= Action item =
Could you write out the records below exactly, without omitting a line?

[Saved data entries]

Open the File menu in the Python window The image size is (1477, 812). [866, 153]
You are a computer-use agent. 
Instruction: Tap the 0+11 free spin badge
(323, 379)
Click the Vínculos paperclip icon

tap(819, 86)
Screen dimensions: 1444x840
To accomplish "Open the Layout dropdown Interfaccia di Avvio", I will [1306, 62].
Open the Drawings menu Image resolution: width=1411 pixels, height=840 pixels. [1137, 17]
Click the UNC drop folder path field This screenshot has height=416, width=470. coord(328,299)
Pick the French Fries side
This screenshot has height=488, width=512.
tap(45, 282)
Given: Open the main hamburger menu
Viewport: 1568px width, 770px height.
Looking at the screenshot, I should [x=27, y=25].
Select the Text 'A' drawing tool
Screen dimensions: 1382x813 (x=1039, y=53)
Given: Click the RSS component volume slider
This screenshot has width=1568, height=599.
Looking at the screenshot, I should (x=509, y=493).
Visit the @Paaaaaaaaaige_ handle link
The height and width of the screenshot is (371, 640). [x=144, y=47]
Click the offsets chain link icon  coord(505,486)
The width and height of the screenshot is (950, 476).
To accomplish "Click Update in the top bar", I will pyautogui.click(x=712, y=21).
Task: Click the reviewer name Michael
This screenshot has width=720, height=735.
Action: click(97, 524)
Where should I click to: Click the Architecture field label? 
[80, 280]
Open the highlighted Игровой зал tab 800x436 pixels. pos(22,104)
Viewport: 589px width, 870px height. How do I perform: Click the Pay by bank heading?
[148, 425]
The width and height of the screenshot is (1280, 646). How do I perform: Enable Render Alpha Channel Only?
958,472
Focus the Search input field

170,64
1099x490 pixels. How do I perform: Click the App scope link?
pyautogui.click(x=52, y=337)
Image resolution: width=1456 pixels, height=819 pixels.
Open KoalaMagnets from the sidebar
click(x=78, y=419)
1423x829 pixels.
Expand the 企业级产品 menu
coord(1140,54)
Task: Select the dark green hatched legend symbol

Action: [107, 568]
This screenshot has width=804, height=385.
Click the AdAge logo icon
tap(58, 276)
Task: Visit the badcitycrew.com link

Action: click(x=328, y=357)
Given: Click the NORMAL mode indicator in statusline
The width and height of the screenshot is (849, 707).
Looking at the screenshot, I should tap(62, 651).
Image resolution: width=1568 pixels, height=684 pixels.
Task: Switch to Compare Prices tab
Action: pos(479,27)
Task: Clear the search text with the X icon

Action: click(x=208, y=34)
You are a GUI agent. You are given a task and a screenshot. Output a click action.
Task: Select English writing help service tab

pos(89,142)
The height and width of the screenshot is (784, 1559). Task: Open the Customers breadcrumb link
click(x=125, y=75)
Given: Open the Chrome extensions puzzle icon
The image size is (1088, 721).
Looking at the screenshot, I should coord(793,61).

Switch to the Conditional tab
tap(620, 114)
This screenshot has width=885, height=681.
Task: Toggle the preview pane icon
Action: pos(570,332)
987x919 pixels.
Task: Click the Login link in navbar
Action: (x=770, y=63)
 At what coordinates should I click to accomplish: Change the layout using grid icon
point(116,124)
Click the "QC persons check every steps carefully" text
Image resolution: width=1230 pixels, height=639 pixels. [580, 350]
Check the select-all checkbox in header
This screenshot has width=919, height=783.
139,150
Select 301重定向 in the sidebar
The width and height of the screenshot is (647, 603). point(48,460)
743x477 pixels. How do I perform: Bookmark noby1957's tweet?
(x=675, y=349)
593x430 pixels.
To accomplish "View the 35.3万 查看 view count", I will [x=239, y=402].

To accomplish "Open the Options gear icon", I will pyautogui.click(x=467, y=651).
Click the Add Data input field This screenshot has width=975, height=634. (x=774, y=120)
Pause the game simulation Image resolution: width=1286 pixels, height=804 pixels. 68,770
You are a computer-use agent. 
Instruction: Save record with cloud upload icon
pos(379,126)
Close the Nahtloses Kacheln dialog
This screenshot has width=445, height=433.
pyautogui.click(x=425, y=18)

= Task solution =
Open the File menu in the Python window The image size is (1477, 812). [866, 153]
You are a computer-use agent. 
Instruction: Tap the 0+11 free spin badge
(323, 379)
Click the Vínculos paperclip icon

tap(819, 86)
Screen dimensions: 1444x840
To accomplish "Open the Layout dropdown Interfaccia di Avvio", I will [1306, 62].
Open the Drawings menu Image resolution: width=1411 pixels, height=840 pixels. [1137, 17]
Click the UNC drop folder path field This screenshot has height=416, width=470. coord(328,299)
Pick the French Fries side
This screenshot has height=488, width=512.
tap(45, 282)
Given: Open the main hamburger menu
Viewport: 1568px width, 770px height.
Looking at the screenshot, I should [x=27, y=25].
Select the Text 'A' drawing tool
Screen dimensions: 1382x813 (x=1039, y=53)
Given: Click the RSS component volume slider
This screenshot has width=1568, height=599.
Looking at the screenshot, I should (x=509, y=493).
Visit the @Paaaaaaaaaige_ handle link
The height and width of the screenshot is (371, 640). [x=144, y=47]
Click the offsets chain link icon  coord(505,486)
The width and height of the screenshot is (950, 476).
To accomplish "Click Update in the top bar", I will pyautogui.click(x=712, y=21).
Task: Click the reviewer name Michael
This screenshot has width=720, height=735.
Action: click(97, 524)
Where should I click to: Click the Architecture field label? 
[80, 280]
Open the highlighted Игровой зал tab 800x436 pixels. pos(22,104)
Viewport: 589px width, 870px height. How do I perform: Click the Pay by bank heading?
[148, 425]
The width and height of the screenshot is (1280, 646). How do I perform: Enable Render Alpha Channel Only?
958,472
Focus the Search input field

170,64
1099x490 pixels. How do I perform: Click the App scope link?
pyautogui.click(x=52, y=337)
Image resolution: width=1456 pixels, height=819 pixels.
Open KoalaMagnets from the sidebar
click(x=78, y=419)
1423x829 pixels.
Expand the 企业级产品 menu
coord(1140,54)
Task: Select the dark green hatched legend symbol

Action: [107, 568]
This screenshot has width=804, height=385.
Click the AdAge logo icon
tap(58, 276)
Task: Visit the badcitycrew.com link

Action: click(x=328, y=357)
Given: Click the NORMAL mode indicator in statusline
The width and height of the screenshot is (849, 707).
Looking at the screenshot, I should tap(62, 651).
Image resolution: width=1568 pixels, height=684 pixels.
Task: Switch to Compare Prices tab
Action: pos(479,27)
Task: Clear the search text with the X icon

Action: click(x=208, y=34)
You are a GUI agent. You are given a task and a screenshot. Output a click action.
Task: Select English writing help service tab

pos(89,142)
The height and width of the screenshot is (784, 1559). Task: Open the Customers breadcrumb link
click(x=125, y=75)
Given: Open the Chrome extensions puzzle icon
The image size is (1088, 721).
Looking at the screenshot, I should coord(793,61).

Switch to the Conditional tab
tap(620, 114)
This screenshot has width=885, height=681.
Task: Toggle the preview pane icon
Action: pos(570,332)
987x919 pixels.
Task: Click the Login link in navbar
Action: (x=770, y=63)
 At what coordinates should I click to accomplish: Change the layout using grid icon
point(116,124)
Click the "QC persons check every steps carefully" text
Image resolution: width=1230 pixels, height=639 pixels. [580, 350]
Check the select-all checkbox in header
This screenshot has width=919, height=783.
139,150
Select 301重定向 in the sidebar
The width and height of the screenshot is (647, 603). point(48,460)
743x477 pixels. How do I perform: Bookmark noby1957's tweet?
(x=675, y=349)
593x430 pixels.
To accomplish "View the 35.3万 查看 view count", I will [x=239, y=402].

To accomplish "Open the Options gear icon", I will pyautogui.click(x=467, y=651).
Click the Add Data input field This screenshot has width=975, height=634. (x=774, y=120)
Pause the game simulation Image resolution: width=1286 pixels, height=804 pixels. 68,770
You are a computer-use agent. 
Instruction: Save record with cloud upload icon
pos(379,126)
Close the Nahtloses Kacheln dialog
This screenshot has width=445, height=433.
pyautogui.click(x=425, y=18)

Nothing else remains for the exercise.